As others have noted, cases 1 and 2 can be improved by allocating a large amount of heap and pergene and setting -Xms and -Xmx to the same value (along with primary equivalents) to avoid changing the dynamic heap.

Case 3 can be avoided by using the -XX:+DisableExplicitGC .

Case 4 requires a more complex setup, for example -XX:NewRatio=N (see Oracle Customization Guide ).

+3
source share

It depends on your configurations, since HotSpot is configured differently in different Java environments. For example, on a server with more than 2 GB and two processors, some JVMs will be configured in the "-server" mode instead of the "-client default" mode, which adjusts the sizes of memory spaces (generations) in different ways, and the effect on when it happens garbage collection.

A full GC can happen automatically, but also if you call the garbage collector in your code (for example: using System.gc() ). Automatically, it depends on how small collections behave.

At least two algorithms are used. If you use the default values, the copy algorithm is used for small collections, and the markup algorithm is used for main collections.

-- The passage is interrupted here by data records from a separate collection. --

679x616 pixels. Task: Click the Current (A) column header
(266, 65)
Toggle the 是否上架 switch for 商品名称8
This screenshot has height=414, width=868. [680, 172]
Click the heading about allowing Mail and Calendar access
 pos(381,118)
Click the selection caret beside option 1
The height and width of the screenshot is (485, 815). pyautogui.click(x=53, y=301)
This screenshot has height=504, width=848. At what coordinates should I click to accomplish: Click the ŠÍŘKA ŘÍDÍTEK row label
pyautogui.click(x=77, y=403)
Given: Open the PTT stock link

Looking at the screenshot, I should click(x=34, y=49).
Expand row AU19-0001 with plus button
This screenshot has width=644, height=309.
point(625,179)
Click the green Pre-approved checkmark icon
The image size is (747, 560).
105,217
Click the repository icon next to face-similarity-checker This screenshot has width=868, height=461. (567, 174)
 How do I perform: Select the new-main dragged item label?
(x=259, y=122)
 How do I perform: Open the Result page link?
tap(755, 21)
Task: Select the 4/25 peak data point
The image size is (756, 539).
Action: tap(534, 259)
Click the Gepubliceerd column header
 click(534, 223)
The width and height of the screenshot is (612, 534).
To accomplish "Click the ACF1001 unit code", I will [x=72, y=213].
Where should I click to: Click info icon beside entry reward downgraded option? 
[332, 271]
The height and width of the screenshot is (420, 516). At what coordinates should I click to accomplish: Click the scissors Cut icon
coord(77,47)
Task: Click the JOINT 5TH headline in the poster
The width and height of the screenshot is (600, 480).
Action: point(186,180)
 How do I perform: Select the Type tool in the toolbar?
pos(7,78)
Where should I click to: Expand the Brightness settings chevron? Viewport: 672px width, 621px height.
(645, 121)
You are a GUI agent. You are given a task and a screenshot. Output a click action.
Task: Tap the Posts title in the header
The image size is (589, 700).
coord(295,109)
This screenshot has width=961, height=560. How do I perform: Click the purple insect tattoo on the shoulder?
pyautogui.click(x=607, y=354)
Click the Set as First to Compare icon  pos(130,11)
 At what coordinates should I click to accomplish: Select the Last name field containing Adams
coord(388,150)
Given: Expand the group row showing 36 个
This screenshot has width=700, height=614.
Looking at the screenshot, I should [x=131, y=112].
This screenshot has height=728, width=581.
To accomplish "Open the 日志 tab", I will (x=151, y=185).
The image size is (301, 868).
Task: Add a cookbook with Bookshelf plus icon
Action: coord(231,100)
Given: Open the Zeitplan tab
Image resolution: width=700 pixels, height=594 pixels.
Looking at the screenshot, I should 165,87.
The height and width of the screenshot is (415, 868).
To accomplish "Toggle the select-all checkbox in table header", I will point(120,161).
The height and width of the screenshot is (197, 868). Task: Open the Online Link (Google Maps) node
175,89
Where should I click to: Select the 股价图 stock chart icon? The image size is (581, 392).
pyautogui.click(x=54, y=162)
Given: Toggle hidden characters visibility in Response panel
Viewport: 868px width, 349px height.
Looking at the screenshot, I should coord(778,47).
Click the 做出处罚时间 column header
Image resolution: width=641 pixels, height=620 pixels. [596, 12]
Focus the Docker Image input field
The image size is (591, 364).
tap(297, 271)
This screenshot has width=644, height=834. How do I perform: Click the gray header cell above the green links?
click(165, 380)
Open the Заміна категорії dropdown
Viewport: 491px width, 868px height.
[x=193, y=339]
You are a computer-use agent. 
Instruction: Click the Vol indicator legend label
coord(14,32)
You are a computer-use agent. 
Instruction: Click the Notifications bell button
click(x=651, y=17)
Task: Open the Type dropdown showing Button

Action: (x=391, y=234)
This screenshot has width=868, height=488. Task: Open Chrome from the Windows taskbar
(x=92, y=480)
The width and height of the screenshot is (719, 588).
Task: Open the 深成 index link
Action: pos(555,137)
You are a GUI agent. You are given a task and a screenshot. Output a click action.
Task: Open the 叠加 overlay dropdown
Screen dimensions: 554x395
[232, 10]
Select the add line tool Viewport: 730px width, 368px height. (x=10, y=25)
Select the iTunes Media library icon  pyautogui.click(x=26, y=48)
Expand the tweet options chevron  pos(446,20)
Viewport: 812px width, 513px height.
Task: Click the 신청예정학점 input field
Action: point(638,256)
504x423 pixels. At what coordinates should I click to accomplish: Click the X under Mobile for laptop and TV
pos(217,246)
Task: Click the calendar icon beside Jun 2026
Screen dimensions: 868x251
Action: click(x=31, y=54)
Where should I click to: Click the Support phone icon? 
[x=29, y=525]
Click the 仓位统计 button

The copy algorithm consists in copying the used memory from one block to another, and then clearing the space containing the blocks, without reference to them. The JVM copy algorithm uses a large area for objects created for the first time (called Eden ) and two smaller ones (called survivors ). Surviving objects are copied once from Eden and several times from survivor spaces during each junior collection until they are hired and copied to another space (called tenured space), where they can only be deleted in the main collection.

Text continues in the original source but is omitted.